## Document text
┌──

## Income Group (Economic Category) Cleaning

Summary:
1. Since we have the data in excel format, we need to read the data using pd.read_excel, we need to additionally install the xlrd library or the openpyxl library from pip. 
2. Once we read the dataset, we need to locate the rows containing the relevant data, which we do through manual inspection. 
3. We now need to rename the columns in the following format ['LOCATION','FULLNAME', '1987', '1988', ..., '2021'].
4. Then we check for duplicate country entries but all the countries are unique.
5. Now we have the table with the columns as mentioned in (3) but to perform a join we need the columns in the format ['LOCATION','TIME','Value']. We do this using pd.melt() function.
6. We replace all the LM* values to LM as they are the same income group.
7. Finally we write the .csv to data/temp.

# Data Reading

In [1]:
import pandas as pd
import numpy as np
df = pd.read_excel('../data/uncleaned/economic_category.xls',sheet_name="Country Analytical History")

In [2]:
df.shape

(239, 37)

# Locating the rows containing the relevant data

This selection of entries is done using manual inspection of the excel.

In [3]:
labels = df.iloc[10:228]
labels.head()

Unnamed: 0.1,Unnamed: 0,World Bank Analytical Classifications,Unnamed: 2,Unnamed: 3,Unnamed: 4,Unnamed: 5,Unnamed: 6,Unnamed: 7,Unnamed: 8,Unnamed: 9,...,Unnamed: 27,Unnamed: 28,Unnamed: 29,Unnamed: 30,Unnamed: 31,Unnamed: 32,Unnamed: 33,Unnamed: 34,Unnamed: 35,Unnamed: 36
10,AFG,Afghanistan,L,L,L,L,L,L,L,L,...,L,L,L,L,L,L,L,L,L,L
11,ALB,Albania,..,..,..,LM,LM,LM,L,L,...,UM,UM,UM,UM,UM,UM,UM,UM,UM,UM
12,DZA,Algeria,UM,UM,LM,LM,LM,LM,LM,LM,...,UM,UM,UM,UM,UM,UM,UM,LM,LM,LM
13,ASM,American Samoa,H,H,H,UM,UM,UM,UM,UM,...,UM,UM,UM,UM,UM,UM,UM,UM,UM,UM
14,AND,Andorra,..,..,..,H,H,H,H,H,...,H,H,H,H,H,H,H,H,H,H


## Rename the columns

In [4]:
col_names = ['LOCATION','FULLNAME']
for i in range(1987,2022):
    col_names.append(str(i))

└──

## Exercise set
A. In the summary of the income group cleaning notebook, shorten the step that begins "Now we have the table" into a single sentence that keeps its main facts.
B. Carry on the income group cleaning notebook from its last line through the next few steps.

## Data provided
┌──

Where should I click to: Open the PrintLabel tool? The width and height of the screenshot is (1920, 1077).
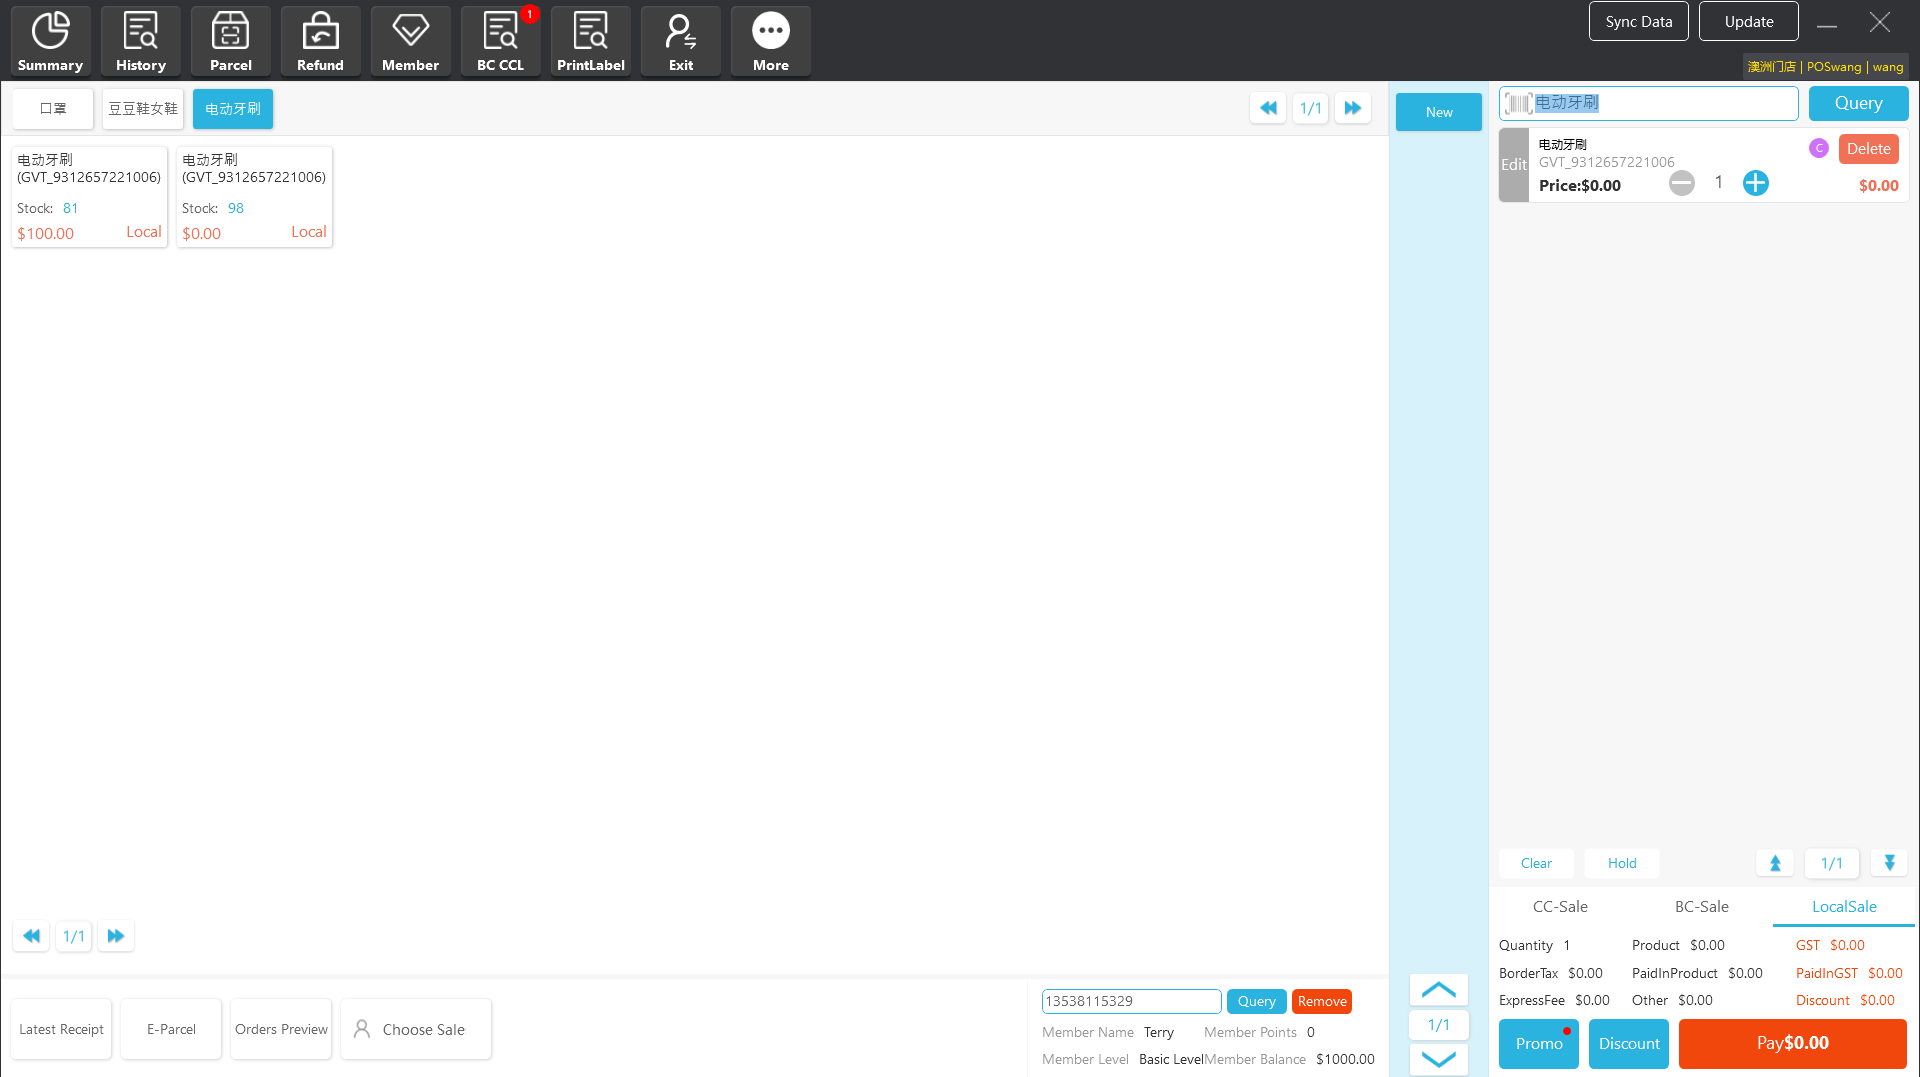tap(590, 41)
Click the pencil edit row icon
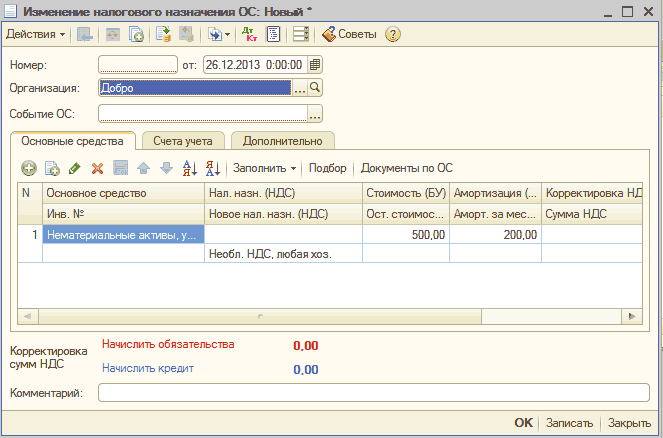 click(x=74, y=169)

└──

## Responses
A. With the columns named as in step 3, the table is reshaped with pd.melt() into the ['LOCATION','TIME','Value'] format that a join needs.

B.
rename_dict = dict()
for i in range(0,len(df.columns)):
    rename_dict[df.columns[i]] = col_names[i]  
labels = labels.rename(columns=rename_dict)

In [5]:
labels = labels.drop(columns='FULLNAME')
labels

Unnamed: 0,LOCATION,1987,1988,1989,1990,1991,1992,1993,1994,1995,...,2012,2013,2014,2015,2016,2017,2018,2019,2020,2021
10,AFG,L,L,L,L,L,L,L,L,L,...,L,L,L,L,L,L,L,L,L,L
11,ALB,..,..,..,LM,LM,LM,L,L,L,...,UM,UM,UM,UM,UM,UM,UM,UM,UM,UM
12,DZA,UM,UM,LM,LM,LM,LM,LM,LM,LM,...,UM,UM,UM,UM,UM,UM,UM,LM,LM,LM
13,ASM,H,H,H,UM,UM,UM,UM,UM,UM,...,UM,UM,UM,UM,UM,UM,UM,UM,UM,UM
14,AND,..,..,..,H,H,H,H,H,H,...,H,H,H,H,H,H,H,H,H,H
...,...,...,...,...,...,...,...,...,...,...,...,...,...,...,...,...,...,...,...,...,...
223,VIR,H,H,H,H,H,H,H,H,H,...,H,H,H,H,H,H,H,H,H,H
224,PSE,..,..,..,..,..,..,..,LM,LM,...,LM,LM,LM,LM,LM,LM,LM,LM,LM,LM
225,YEM,LM*,LM*,LM,LM,L,L,L,L,L,...,LM,LM,LM,LM,LM,L,L,L,L,L
226,ZMB,L,L,L,L,L,L,L,L,L,...,LM,LM,LM,LM,LM,LM,LM,LM,LM,L


## Checking for duplicate countries

In [6]:
print("Unqiue Countries:",len(labels['LOCATION'].unique()))
labels['LOCATION'].unique()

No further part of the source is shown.